### THE INPUT
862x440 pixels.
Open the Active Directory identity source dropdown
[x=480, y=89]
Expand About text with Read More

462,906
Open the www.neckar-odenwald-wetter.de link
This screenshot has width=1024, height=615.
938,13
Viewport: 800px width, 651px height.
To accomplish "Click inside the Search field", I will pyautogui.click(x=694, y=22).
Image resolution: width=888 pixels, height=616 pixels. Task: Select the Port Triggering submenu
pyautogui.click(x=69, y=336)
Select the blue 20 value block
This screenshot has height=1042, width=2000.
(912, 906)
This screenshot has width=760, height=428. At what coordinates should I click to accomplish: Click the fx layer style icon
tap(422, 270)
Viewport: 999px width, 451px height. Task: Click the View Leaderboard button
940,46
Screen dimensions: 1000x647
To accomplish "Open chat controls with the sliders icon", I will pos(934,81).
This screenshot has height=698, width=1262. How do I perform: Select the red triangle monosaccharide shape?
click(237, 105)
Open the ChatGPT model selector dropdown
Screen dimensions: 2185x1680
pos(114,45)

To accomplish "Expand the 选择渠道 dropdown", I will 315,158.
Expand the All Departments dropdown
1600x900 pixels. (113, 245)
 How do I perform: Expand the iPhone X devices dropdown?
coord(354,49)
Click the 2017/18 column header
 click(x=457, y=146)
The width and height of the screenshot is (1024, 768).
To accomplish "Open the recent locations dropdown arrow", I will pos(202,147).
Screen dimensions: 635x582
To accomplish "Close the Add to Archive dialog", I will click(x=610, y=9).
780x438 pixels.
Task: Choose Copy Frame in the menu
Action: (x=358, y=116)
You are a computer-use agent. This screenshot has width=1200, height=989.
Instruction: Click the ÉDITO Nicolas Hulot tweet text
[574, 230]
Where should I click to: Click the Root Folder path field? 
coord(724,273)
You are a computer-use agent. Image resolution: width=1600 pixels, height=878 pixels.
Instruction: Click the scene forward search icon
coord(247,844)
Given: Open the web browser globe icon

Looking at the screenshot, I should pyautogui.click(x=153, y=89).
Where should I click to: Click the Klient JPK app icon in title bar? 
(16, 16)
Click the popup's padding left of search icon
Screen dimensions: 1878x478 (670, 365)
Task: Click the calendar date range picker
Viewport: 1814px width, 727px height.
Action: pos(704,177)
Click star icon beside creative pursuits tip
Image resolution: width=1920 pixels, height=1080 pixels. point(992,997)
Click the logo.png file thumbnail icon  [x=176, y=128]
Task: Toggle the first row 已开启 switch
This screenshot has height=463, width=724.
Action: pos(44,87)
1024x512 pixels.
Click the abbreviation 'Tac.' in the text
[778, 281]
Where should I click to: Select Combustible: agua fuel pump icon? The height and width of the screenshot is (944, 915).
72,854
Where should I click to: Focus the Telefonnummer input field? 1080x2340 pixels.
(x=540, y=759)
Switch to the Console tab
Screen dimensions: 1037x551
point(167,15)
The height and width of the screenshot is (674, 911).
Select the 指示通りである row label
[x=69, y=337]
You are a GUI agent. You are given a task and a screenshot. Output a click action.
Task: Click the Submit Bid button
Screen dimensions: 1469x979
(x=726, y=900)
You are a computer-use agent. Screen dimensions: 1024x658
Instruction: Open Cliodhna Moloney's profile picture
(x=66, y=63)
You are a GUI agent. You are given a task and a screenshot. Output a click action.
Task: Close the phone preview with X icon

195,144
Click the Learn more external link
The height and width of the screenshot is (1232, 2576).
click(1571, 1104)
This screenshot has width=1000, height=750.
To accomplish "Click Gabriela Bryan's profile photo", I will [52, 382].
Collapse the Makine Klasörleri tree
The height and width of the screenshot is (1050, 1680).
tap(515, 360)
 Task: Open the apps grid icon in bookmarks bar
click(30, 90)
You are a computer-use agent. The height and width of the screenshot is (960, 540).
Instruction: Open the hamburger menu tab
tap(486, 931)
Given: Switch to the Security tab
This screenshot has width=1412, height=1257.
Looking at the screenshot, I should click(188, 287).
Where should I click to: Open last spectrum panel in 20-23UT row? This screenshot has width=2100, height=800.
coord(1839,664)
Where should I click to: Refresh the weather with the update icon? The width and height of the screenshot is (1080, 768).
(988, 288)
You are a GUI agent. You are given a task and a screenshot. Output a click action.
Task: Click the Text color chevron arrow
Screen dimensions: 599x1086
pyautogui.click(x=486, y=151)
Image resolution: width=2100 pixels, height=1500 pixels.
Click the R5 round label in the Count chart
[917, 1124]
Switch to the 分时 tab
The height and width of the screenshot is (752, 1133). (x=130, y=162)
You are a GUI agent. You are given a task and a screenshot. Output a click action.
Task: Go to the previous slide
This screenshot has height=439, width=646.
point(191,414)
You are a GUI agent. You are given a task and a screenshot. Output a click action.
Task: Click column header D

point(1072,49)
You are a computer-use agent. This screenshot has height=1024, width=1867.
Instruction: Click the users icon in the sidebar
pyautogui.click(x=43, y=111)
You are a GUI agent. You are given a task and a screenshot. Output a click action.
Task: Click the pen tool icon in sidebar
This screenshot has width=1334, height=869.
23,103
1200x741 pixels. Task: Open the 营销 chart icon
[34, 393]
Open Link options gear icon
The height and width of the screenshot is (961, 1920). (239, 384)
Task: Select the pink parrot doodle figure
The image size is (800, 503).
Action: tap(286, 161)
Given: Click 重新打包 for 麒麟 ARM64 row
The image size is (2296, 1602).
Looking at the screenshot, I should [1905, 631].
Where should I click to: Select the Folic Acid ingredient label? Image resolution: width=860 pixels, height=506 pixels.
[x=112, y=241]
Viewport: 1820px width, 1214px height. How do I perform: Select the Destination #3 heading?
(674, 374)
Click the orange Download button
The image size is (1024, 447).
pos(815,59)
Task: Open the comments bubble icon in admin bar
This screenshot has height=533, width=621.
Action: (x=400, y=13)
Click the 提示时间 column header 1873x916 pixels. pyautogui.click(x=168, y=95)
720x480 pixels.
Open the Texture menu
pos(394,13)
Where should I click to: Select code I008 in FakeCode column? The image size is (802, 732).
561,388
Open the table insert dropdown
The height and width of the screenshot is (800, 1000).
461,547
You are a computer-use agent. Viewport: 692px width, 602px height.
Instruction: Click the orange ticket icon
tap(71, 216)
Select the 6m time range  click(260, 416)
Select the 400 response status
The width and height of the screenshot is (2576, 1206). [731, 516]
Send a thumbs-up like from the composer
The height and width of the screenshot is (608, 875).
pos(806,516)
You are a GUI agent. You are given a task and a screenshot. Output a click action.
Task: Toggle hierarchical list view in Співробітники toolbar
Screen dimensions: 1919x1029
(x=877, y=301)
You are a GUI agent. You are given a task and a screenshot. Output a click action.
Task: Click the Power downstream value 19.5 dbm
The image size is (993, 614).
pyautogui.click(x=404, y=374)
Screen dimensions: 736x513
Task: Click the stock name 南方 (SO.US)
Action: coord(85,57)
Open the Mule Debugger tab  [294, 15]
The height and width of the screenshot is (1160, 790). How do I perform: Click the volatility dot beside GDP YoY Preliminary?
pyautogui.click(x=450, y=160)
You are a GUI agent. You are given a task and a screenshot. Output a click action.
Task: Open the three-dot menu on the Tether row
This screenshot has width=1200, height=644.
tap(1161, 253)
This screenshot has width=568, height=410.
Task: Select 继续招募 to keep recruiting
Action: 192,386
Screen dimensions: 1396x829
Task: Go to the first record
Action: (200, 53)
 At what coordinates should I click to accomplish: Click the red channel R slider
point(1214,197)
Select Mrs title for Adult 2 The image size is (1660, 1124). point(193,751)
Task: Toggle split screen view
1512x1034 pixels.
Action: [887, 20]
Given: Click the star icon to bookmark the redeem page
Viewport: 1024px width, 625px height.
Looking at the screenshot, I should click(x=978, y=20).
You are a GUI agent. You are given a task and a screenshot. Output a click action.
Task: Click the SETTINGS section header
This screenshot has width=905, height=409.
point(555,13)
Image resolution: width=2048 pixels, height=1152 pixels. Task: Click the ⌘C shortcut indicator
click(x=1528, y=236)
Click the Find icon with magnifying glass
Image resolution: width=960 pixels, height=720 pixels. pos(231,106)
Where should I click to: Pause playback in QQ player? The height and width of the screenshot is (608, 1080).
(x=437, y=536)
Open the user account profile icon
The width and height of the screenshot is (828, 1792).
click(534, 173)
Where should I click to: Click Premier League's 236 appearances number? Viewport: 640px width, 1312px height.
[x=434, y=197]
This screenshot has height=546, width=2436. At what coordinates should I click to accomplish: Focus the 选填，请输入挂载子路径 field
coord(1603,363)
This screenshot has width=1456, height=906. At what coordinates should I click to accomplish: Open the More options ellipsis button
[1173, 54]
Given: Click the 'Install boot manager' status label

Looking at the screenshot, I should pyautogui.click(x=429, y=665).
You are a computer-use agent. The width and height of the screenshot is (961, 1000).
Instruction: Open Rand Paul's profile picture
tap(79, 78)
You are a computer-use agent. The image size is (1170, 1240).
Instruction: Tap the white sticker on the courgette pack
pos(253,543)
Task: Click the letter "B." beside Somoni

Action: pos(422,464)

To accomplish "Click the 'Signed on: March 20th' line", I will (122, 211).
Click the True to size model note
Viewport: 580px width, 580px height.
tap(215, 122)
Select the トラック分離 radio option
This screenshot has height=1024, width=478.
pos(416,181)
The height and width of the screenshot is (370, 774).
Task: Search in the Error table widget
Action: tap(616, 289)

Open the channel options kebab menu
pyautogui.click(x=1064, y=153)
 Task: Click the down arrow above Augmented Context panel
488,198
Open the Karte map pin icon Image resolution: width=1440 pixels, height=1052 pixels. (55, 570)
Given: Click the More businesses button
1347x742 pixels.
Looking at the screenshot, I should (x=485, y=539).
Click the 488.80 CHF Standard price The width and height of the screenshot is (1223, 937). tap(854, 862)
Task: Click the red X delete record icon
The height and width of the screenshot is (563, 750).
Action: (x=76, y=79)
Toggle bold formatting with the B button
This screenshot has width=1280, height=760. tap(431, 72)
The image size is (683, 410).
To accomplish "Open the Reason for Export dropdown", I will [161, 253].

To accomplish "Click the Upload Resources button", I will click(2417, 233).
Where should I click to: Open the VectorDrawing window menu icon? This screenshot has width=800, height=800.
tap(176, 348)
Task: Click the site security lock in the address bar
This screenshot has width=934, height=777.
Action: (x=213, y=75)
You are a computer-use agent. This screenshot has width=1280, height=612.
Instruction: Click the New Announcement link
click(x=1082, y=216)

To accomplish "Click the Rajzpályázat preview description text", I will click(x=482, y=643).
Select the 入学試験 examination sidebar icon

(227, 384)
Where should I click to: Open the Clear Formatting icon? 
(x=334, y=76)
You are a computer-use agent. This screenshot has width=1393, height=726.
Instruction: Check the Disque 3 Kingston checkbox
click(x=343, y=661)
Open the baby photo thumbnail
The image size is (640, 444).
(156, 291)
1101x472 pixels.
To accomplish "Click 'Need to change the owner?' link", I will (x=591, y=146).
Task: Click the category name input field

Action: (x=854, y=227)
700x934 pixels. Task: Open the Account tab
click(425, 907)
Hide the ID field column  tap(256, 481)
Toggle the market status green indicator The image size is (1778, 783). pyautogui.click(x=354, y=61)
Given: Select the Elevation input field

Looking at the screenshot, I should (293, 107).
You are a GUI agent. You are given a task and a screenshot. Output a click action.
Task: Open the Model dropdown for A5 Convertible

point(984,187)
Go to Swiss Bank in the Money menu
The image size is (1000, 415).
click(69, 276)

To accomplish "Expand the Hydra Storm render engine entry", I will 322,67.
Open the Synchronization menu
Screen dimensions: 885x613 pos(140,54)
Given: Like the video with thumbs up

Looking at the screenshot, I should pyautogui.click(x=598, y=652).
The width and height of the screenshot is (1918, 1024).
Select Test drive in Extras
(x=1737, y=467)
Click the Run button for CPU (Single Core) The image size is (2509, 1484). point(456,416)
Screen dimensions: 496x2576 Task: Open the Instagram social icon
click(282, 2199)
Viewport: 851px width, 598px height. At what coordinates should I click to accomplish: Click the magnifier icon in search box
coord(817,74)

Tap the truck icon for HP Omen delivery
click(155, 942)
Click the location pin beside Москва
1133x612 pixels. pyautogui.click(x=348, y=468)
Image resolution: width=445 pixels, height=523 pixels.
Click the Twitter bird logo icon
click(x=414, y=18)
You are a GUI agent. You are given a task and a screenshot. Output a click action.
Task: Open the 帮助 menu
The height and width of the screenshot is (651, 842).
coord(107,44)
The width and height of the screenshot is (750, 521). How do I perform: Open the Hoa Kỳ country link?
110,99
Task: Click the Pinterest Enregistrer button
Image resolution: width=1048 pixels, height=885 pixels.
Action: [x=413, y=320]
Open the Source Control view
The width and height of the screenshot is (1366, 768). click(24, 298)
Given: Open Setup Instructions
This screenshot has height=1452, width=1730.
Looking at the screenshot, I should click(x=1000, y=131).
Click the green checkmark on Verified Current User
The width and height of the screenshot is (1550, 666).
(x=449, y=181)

### ACTIVITY
Out of the records above, pull the lines that include the word "green".

### EXERCISE RESPONSE
Toggle the market status green indicator The image size is (1778, 783). pyautogui.click(x=354, y=61)
Click the green checkmark on Verified Current User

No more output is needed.